__Things to do__.
1 – According to the article information, on what date was the final manuscript received?
2 – Reproduce the article information between "Contributed by the" and "Editor: Maurizio Porfiri.", inclusive, and swap "Technical Committee" for "Editorial Board".

— START Text to read —

Friction-Induced Vibration Due to Mode-Coupling and Intermittent Contact Loss

[+] Author and Article Information
Alborz Niknam

Department of Mechanical
Engineering and Energy Processes,
Southern Illinois University Carbondale,
1263 Lincoln Drive,
Carbondale, IL 62901-6899
e-mail: alborz@siu.edu

Kambiz Farhang

Mem. ASME
Department of Mechanical Engineering and
Energy Processes,
Southern Illinois University Carbondale,
1263 Lincoln Drive,
Carbondale, IL 62901-6899
e-mail: farhang@siu.edu

Contributed by the Technical Committee on Vibration and Sound of ASME for publication in the JOURNAL OF VIBRATION AND ACOUSTICS. Manuscript received March 15, 2018; final manuscript received October 2, 2018; published online November 14, 2018. Assoc. Editor: Maurizio Porfiri.

— END Text to read —
— START Listing —

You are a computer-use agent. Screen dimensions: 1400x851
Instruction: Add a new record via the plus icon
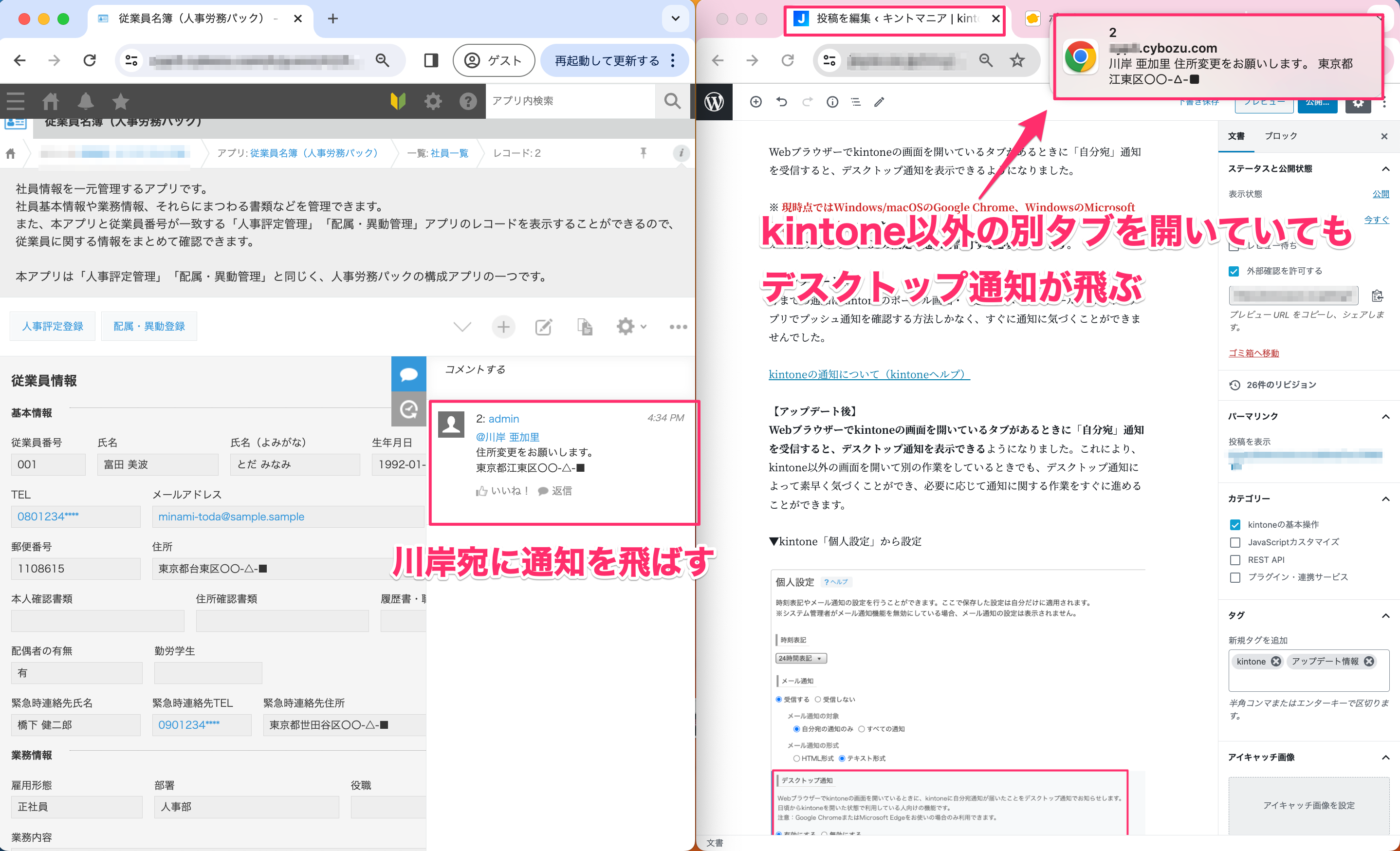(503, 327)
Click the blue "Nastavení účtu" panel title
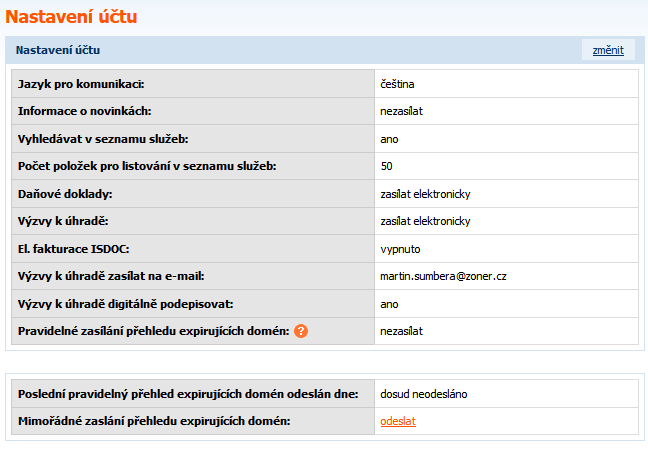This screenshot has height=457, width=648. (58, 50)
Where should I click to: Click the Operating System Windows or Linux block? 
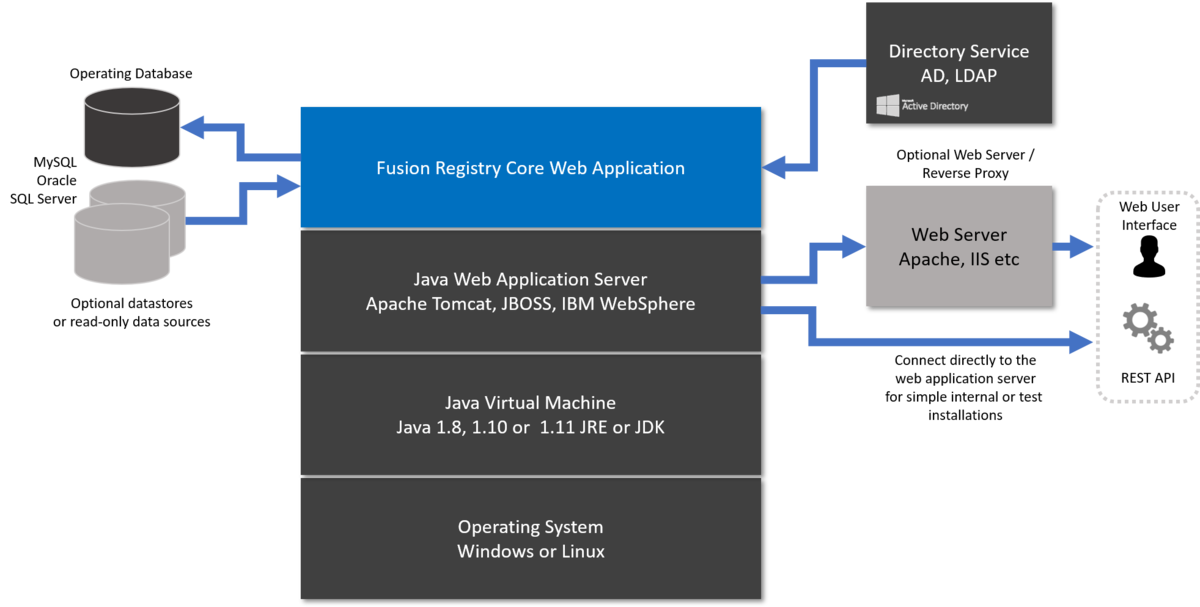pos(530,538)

— END Listing —

__Solution list__.
1 – October 2, 2018

2 –
Contributed by the Editorial Board on Vibration and Sound of ASME for publication in the JOURNAL OF VIBRATION AND ACOUSTICS. Manuscript received March 15, 2018; final manuscript received October 2, 2018; published online November 14, 2018. Assoc. Editor: Maurizio Porfiri.